Borrow $BERA at 99% LTV

Borrowing

  • Mechanism: Users can borrow using $BREADas collateral.

  • Loan Terms:

    • Collateral Requirement: Users can borrow up to 99% of their $BREAD's value in $BERA (99% Loan-to-Value Ratio)

    • Duration: Minimum 1 day, Maximum 365 days

    • Interest: Interest rates are calculated on a linear scale with an APR of 6.9%. Interest is collected up front, upon initiation of a loan.

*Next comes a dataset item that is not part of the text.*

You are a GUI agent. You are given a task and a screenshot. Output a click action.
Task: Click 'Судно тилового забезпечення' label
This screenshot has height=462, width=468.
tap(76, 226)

      • There is a minimum interest fee to ensure that the burn fees cannot be bypassed by taking a 1 day loan and defaulting

      • Please visit Interest Feesfor more detail

    • Liquidation: If a loan defaults, then the $BREAD collateral is burned. Since loans are over-collateralized, burning the collateral causes the ratio of $BERA per $BREAD to increase. $BREAD collateral from liquidated positions are burned collectively, every day, at 00:00 UTC

Important Note: You can only have one active loan position at a time in BakerDAO. If you already have a Standard loan, you cannot create an automated looped position (and vice versa) until you close your existing position

*Loans can taken with a 99% LTV. Interest is paid upon initiation of the loan, and is deducted from the total borrowed amount. 65% of fee increases $BERA backing, 15% is used for liquidity bribes, and 20% is retained by the treasury

Liquidation example

  • Assume there is 100 $BREAD tokens in circulation, and there 100 $BERA tokens backing them on the contract. The price of 1 $BREAD is 1 $BERA. All the $BREAD is owned by one user

  • A user can take a loan that is 99% of their $BREAD value. In this case, they use 100 $BREAD as collateral to borrow 99 $BERA, and specific a loan length when initiating the loan (must be between 1 and 365 days)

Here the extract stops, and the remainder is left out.